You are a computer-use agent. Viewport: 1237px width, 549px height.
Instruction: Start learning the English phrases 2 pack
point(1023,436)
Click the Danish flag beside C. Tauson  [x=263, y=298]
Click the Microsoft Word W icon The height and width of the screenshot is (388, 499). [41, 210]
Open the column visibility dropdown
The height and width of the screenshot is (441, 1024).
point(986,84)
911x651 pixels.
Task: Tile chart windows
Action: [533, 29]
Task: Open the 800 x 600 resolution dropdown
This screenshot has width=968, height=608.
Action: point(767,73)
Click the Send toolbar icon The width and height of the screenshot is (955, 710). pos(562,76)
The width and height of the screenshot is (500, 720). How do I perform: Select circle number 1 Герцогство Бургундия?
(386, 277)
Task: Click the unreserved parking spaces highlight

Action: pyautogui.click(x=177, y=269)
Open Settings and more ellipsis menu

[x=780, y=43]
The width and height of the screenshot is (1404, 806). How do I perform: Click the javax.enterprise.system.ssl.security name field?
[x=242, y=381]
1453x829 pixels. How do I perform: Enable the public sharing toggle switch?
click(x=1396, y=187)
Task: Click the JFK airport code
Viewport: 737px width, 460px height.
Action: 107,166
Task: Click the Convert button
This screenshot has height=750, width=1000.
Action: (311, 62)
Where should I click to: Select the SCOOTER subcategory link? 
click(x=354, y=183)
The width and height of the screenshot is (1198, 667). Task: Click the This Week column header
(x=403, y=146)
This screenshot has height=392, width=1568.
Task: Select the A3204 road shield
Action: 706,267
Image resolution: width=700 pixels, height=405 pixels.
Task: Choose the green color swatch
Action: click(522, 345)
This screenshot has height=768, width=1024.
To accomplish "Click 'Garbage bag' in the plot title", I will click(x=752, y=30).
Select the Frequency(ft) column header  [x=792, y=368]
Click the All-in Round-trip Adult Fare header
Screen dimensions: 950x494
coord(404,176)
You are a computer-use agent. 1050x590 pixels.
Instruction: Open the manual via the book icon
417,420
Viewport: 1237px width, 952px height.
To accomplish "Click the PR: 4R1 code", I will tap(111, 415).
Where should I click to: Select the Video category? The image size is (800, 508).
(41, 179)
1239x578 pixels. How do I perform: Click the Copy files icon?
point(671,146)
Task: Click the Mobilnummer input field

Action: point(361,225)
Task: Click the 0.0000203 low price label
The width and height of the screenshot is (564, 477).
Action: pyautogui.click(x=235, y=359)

============================================================

BRIEF ▸
Scan the material for lines with the word "agent". Reply with how many there are, number only.

ANSWER BELOW ▸
2